(Required action):
Only the lines from the first line of the records through the line containing "My Wishlist (291, 1741)" belong in the answer. Copy them exactly.

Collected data
****************
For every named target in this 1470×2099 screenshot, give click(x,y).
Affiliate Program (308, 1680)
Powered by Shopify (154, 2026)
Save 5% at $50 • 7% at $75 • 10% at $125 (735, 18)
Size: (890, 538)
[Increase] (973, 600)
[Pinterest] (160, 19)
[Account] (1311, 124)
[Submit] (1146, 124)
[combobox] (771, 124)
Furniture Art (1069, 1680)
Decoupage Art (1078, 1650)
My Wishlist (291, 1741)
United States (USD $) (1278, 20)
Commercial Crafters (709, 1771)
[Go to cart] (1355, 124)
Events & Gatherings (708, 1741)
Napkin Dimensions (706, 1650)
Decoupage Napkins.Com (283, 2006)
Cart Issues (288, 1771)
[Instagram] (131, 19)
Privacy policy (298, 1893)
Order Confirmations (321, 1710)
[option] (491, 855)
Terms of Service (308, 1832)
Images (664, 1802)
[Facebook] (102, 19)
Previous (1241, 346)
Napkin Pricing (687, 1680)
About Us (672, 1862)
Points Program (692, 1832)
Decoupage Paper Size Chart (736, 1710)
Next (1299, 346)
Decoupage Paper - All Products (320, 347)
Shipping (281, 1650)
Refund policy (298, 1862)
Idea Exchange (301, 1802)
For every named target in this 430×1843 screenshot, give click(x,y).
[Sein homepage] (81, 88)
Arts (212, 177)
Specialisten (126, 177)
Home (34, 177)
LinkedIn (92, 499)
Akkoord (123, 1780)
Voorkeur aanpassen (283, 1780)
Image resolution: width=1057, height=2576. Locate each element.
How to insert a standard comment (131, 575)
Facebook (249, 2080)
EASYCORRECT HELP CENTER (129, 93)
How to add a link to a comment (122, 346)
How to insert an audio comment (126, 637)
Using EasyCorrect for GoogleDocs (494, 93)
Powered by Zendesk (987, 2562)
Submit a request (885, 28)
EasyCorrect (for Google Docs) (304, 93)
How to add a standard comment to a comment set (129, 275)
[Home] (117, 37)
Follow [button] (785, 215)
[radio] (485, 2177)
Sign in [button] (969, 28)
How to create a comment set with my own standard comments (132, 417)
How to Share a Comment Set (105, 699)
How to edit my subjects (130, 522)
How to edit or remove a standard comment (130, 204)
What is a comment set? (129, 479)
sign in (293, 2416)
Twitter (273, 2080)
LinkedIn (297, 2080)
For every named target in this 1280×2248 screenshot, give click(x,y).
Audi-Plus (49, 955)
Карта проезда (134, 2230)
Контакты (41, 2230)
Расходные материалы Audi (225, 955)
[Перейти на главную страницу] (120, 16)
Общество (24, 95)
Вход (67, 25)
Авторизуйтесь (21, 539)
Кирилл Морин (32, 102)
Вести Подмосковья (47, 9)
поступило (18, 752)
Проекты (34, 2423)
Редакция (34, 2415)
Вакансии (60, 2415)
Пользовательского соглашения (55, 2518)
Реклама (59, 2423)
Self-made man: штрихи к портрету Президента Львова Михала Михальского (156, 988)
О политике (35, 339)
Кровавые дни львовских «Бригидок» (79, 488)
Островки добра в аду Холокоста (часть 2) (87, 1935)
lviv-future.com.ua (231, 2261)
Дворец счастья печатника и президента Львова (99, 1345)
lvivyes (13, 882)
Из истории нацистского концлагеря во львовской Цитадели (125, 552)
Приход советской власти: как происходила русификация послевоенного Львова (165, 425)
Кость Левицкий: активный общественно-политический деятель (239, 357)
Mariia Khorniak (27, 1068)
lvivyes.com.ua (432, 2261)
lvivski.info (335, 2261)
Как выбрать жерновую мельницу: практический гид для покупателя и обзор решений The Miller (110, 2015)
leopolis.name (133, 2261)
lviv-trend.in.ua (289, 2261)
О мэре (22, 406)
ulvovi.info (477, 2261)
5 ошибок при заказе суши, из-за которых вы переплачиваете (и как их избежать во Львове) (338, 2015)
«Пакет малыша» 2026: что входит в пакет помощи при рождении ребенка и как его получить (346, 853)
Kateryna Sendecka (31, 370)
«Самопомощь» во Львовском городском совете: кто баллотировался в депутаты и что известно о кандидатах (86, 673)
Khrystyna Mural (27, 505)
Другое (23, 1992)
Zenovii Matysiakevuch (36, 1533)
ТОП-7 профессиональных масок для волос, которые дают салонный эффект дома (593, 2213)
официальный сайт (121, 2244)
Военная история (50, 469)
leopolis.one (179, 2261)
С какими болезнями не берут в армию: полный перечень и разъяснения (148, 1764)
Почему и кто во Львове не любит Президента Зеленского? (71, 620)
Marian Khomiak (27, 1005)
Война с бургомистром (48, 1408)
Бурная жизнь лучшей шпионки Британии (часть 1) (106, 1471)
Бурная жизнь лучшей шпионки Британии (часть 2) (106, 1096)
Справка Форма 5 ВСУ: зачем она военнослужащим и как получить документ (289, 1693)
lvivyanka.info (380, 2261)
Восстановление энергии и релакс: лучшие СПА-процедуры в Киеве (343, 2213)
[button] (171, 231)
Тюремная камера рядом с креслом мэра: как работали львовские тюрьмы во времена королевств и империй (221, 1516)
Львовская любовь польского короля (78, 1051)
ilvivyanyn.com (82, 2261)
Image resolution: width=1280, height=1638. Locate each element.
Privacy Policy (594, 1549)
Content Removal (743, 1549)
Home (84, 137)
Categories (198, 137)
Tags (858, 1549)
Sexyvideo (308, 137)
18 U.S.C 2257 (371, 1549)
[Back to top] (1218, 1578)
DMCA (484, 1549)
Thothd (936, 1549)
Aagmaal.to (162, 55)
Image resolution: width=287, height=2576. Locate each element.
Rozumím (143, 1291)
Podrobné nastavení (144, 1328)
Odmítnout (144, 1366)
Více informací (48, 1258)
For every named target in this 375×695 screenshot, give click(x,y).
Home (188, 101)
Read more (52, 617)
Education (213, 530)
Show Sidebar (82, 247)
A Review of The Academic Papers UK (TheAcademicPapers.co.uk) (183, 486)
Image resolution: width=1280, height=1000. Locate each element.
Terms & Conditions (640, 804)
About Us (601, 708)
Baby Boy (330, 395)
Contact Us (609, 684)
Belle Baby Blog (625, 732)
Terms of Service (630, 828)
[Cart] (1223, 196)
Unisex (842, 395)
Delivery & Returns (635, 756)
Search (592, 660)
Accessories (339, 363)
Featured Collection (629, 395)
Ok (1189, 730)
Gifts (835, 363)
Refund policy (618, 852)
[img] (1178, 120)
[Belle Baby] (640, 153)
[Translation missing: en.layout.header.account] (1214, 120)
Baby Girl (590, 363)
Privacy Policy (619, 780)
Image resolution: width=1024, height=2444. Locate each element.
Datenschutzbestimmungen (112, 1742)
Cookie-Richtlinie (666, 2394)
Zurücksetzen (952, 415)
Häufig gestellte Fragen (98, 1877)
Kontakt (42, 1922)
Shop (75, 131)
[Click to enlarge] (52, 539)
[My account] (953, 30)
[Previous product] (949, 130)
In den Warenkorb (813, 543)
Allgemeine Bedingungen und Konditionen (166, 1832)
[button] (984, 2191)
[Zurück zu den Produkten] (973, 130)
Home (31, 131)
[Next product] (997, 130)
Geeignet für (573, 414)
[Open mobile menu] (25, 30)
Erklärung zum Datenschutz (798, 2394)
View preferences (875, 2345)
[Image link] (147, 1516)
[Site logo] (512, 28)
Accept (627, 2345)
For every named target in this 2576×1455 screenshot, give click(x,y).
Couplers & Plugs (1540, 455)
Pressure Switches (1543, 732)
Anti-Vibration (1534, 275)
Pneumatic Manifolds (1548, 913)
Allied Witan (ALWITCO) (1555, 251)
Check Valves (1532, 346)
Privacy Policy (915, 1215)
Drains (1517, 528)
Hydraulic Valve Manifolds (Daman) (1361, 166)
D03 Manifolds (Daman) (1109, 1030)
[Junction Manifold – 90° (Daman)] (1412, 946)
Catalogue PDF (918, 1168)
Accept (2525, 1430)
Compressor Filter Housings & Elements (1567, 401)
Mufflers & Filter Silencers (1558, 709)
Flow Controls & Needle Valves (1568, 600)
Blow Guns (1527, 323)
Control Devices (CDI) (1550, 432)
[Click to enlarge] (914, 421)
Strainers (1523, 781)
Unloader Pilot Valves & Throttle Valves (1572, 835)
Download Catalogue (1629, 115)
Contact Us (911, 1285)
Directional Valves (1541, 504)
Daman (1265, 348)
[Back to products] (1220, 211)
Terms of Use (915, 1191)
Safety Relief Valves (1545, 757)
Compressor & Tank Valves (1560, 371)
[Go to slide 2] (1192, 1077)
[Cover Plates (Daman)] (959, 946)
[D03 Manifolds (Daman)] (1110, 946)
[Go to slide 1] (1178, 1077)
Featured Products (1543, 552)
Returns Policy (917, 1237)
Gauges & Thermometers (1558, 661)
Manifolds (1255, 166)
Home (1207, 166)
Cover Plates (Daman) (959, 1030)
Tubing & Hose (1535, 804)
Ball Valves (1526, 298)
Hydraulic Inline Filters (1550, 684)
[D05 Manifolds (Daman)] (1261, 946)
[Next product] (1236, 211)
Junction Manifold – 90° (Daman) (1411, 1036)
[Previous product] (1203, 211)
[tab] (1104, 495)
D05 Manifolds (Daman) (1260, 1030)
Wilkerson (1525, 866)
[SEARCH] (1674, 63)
****************
(Exercise solution):
For every named target in this 1470×2099 screenshot, give click(x,y).
Affiliate Program (308, 1680)
Powered by Shopify (154, 2026)
Save 5% at $50 • 7% at $75 • 10% at $125 (735, 18)
Size: (890, 538)
[Increase] (973, 600)
[Pinterest] (160, 19)
[Account] (1311, 124)
[Submit] (1146, 124)
[combobox] (771, 124)
Furniture Art (1069, 1680)
Decoupage Art (1078, 1650)
My Wishlist (291, 1741)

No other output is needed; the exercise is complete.